Мальчики из блокады (Рассказы и повесть)
Шрифт:
Честное слово, мне стало худо. На секунду какую-то, но так худо, что я схватился за сиденье стула. Казалось бы, чепуха, столько лет прошло, да и вообще - детская забава... А вот мне стало худо. Но я быстро взял себя в руки. Он даже не заметил ничего.
"Так, - подумал я, - играл он с Димой, а я только портил им всю игру". Мне стало грустно, я заторопился уходить.
– Да что вы, останьтесь, Маша чай поставит, как же так можно сорваться с места...
Нет, я не мог остаться. Я должен был уйти.
Странное дело: как будто мы
Мы вышли в коридор. Тут я с трудом поднял на него глаза, а он все время смотрел на меня таким открытым, простым, надежным взглядом, каким о т т у д а смотрят. Я поднял глаза на него и думал в это время про Музкомедию, билет в пятнадцатый ряд и человека в плащ-палатке...
Спросить? А если не он?
И мне по-мальчишески жалко стало того проливного осеннего вечера и захотелось сохранить его в памяти таким, каким он был, ничего в нем не меняя, ничего не убавляя. Пусть так и останется.
МАРТЫН И ШАЛУПЕЙКА
Я вошел в класс, огляделся. Показалось, все парты заняты. Я топтался на месте, никого не видя от волнения.

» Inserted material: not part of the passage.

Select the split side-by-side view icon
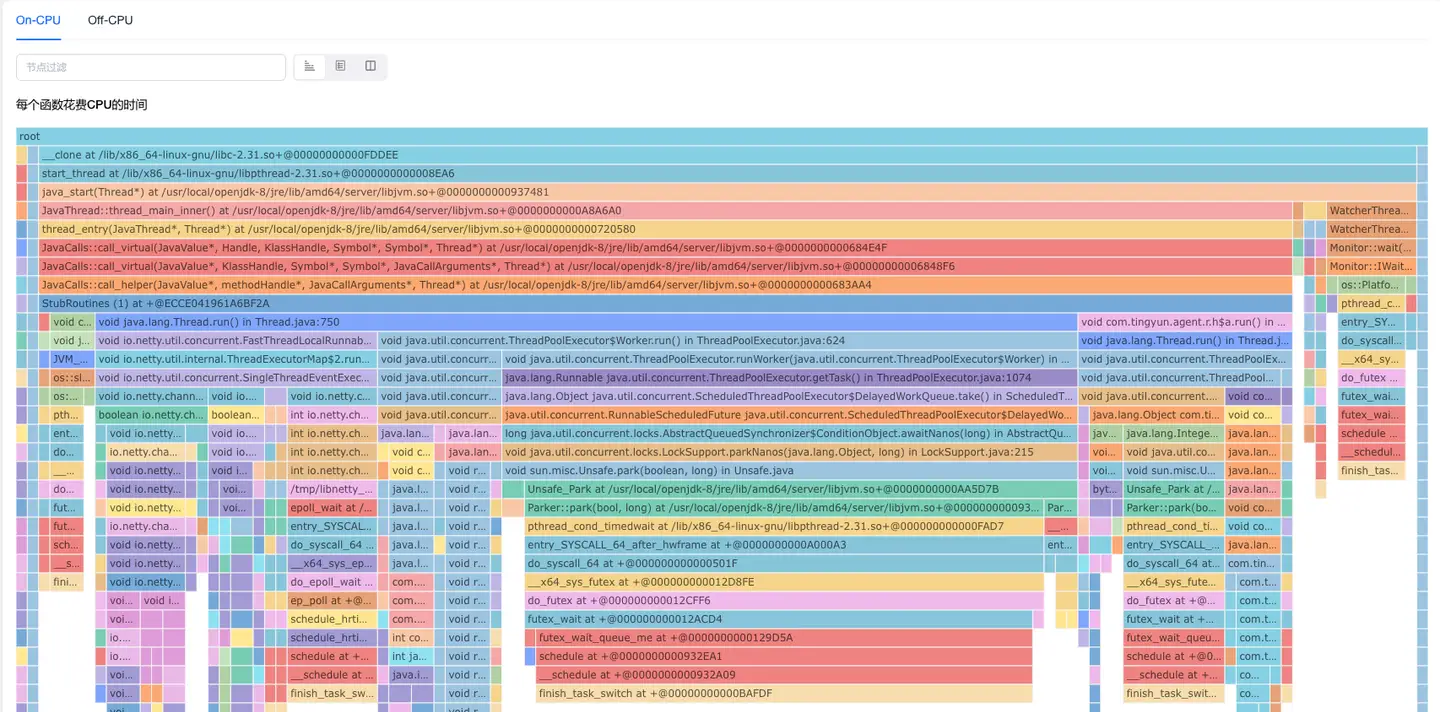Viewport: 1440px width, 712px height. [x=371, y=66]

– Садись скорей, - сказала учительница, - первый раз пришел и опаздываешь. Садись!
– Она ткнула указкой в глубину класса.
И тогда я увидел руку, зовущую меня, и первое лицо увидел. Рука звала меня широко, открыто, а лицо улыбалось, словно мы с этой девочкой знакомы давно и моего прихода она нетерпеливо ждала.

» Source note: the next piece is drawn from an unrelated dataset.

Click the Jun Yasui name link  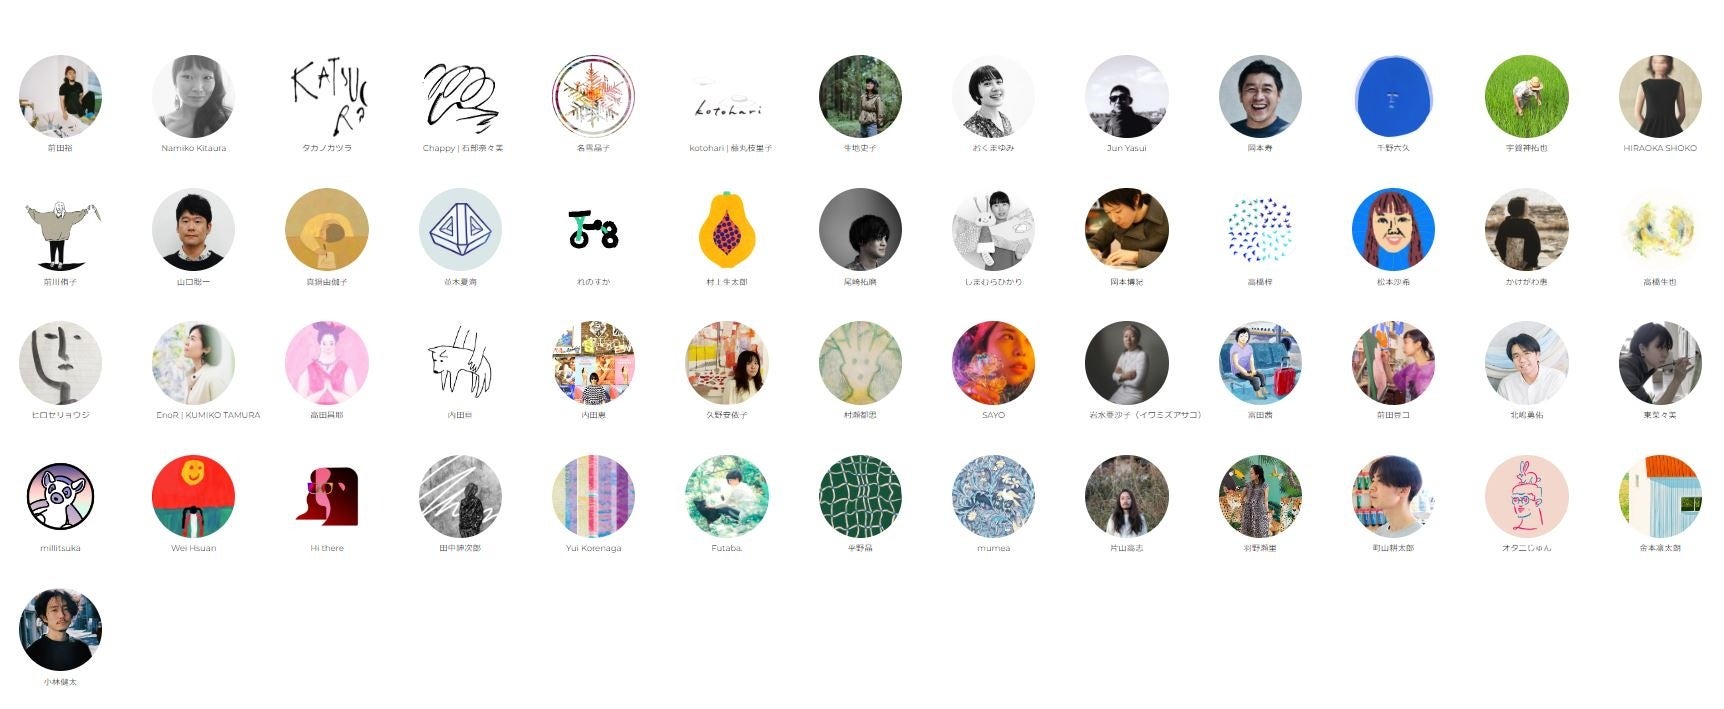[x=1127, y=148]
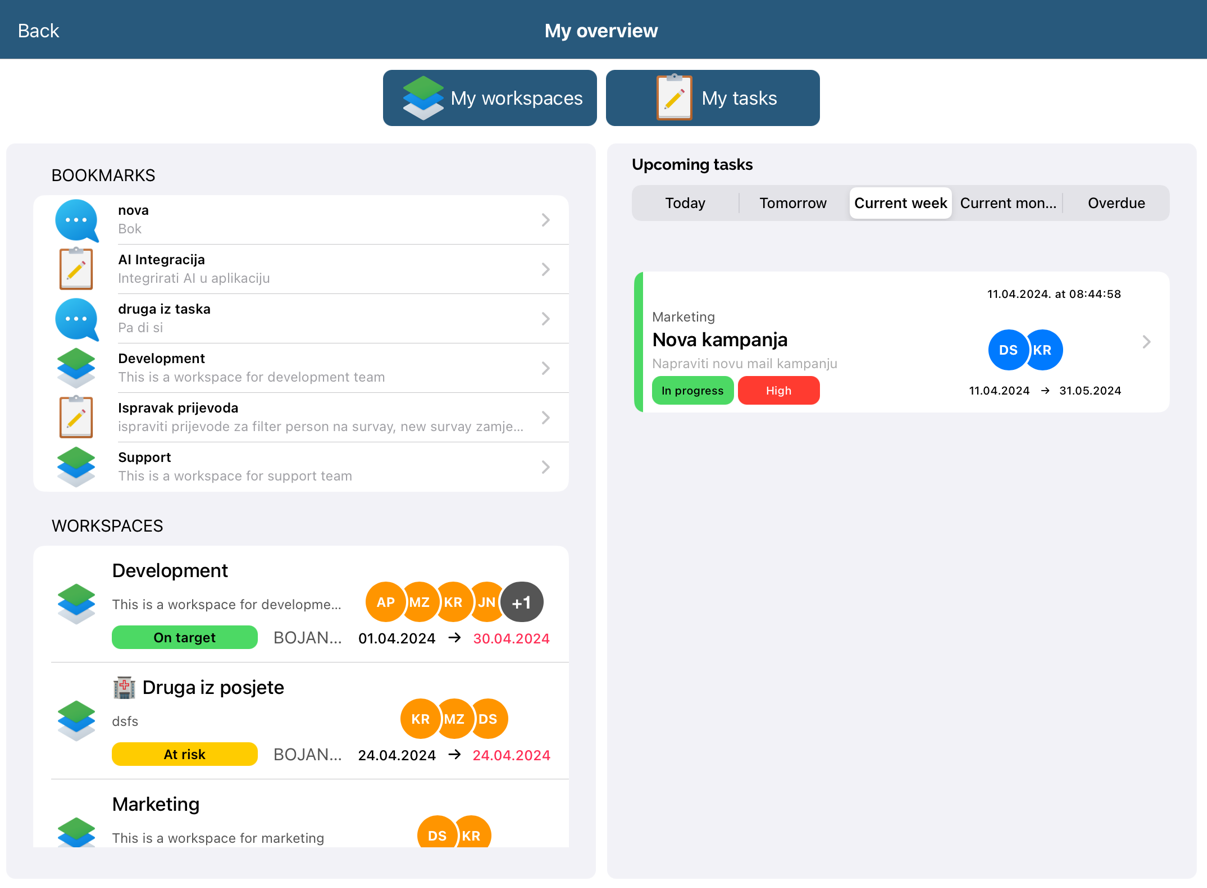Click the chat bubble icon beside nova
Screen dimensions: 1207x888
click(76, 220)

Класс не обратил внимания ни на нее, ни на меня, - наверно, потому, что свободных мест и правда больше не было, а еще потому, что все с нетерпением ждали конца урока, чтобы потом с еще большим нетерпением ждать конца следующего, за которым маячил светлый, горячий час обеда.
Я сел. Она отодвинулась на самый краешек, искоса поглядывая в мою сторону и отводя глаза, как только я к ней поворачивался.
Худая, стриженая, длинноносая, похожая на мальчишку, в стареньком лыжном костюме с аккуратными заплатками на локтях...
Вот она что-то написала на тетрадочной обложке. Подвинула тетрадь ко мне.
"На вшивость проверяли, да?"
...Между прочим, от этой нечисти мы с мамой каким-то чудом убереглись. Зато со мной вышло вот что. В феврале, в очереди за хлебом, я увидел женщину с движущимся серебристым воротником. Я закрыл глаза и долго боялся открывать их, но все равно видел этот воротник, даже еще страшнее. И дома я его видел потом, и всюду. Но главное, с тех пор у меня появилось ощущение, что вся одежда моя д в и ж е т с я. Если кто-то на улице пристально смотрел на меня, я вздрагивал и тщательно оглядывал свое пальто. Когда война кончилась и многое забылось, это все не проходило. Потом почти прошло, и осталось такое: я долго боялся ходить в парикмахерскую. Как только мастер набрасывал на меня белую простыню, я замирал в тоске и дурных предчувствиях. Мука была - стричься. Потом и это прошло.
"Ну и как?" - написала она.
"Ну и так!
– ответил я, потому что разозлился. Издеваться вздумала. И добавил: - Стриженая!"
"И не потому, - написала она, - в стационаре всех стригут".
Подвинулась ближе. Теперь тетрадь лежала как раз между нами. Написала, не таясь от учительницы:
"Чем ты вымазан?"
"Ляписом", - ответил я.
Она прыснула и прикрыла рот рукой.
– Воронова, - сказала учительница, - посадили новенького - ты и рада болтать.
Она подождала, пока учительница отвернется.
"Ляпсус, да?"
Я зачеркнул и сверху написал: "Ляпис!"
"Нет, ляпсус! Ты - ляпсус!"
Я не ответил. Она подождала немного и снова заскрипела пером...
"Меня звать Люба. А тебя...
– Перо весело дрожит над бумагой. Ляпсус?"
Я ограничился презрительным взглядом. В ответ она приветливо улыбнулась. В верхнем ряду у нее не хватало зуба. Чтобы закрыть дырочку, она всовывала туда кончик языка.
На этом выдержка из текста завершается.